BADAI-TUGAI NATURE RESERVE, UZBEKISTAN (8/30/2016)

Following the banks of the fabled Amu Darya, an antique highway of Alexander the Great and Genghis Khan

The Amu Darya River springs from the glaciers of the Pamir Mountains. It dies more than 1,500 miles to the west, in the dried-up, human-made desert of the Aral Sea basin. The river’s currents carry the bone dust of empires. Those waters are the color of sand.

During the conquest of Bactria in 329 B.C., Alexander the Great ferried his whole army across the Amu Darya in five days. They used vessels sewn from his troops’ leather tents. In the seventh century A.D., the Chinese monk Xuanzang crossed the river on his 15,000-mile journey through the Buddhist world. Conqueror Genghis Khan shaped the river into a weapon of war in the Middle Ages. He used mud dams to flood the Silk Road kingdoms along its banks.

This summer, I walked 220 miles of the Amu Darya’s main channel in remote western Uzbekistan. I traveled with two guides, a horse, and a cargo donkey. The waterway was no longer streaming with life as it was in ancient times. It was a twisting and turning shape in history. It was a maze of channels, canals, ponds, ditches, and human-built banks.

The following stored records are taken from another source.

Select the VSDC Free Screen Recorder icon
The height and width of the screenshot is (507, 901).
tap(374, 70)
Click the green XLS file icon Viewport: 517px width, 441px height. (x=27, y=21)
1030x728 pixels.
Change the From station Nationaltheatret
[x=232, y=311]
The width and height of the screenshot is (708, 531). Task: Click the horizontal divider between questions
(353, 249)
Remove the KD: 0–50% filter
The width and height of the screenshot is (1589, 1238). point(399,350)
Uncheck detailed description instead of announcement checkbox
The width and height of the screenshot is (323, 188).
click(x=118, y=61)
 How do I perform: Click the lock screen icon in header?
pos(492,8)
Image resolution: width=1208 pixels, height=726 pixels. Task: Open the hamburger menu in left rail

“We compete with the farmers for water,” said Oljabay Shaniyazov, director of the Badai-Tugai Nature Preserve, near the town of Nukus. He explained that cotton and rice crops get water first. Then, the preserve pumps water for its trees whenever it can.

Shaniyazov’s trees live on 29,000 acres. They are river poplars with stringy grey bark braided like old ship’s ropes. The trees are what remain of the huge woodlands that once shaded the Amu Darya’s wide riverbed for hundreds of miles. The local Caspian tigers are gone, but the preserve still protects the country’s last herd of Bactrian deer. A young zoologist fed the cheerfully antlered beasts every morning as if they were his poodles. Behind him, the surface of the Amu Darya shone through the gnarled tree trunks like a steel blade. Forest rangers couldn’t recall the last time a foreigner had camped in the park.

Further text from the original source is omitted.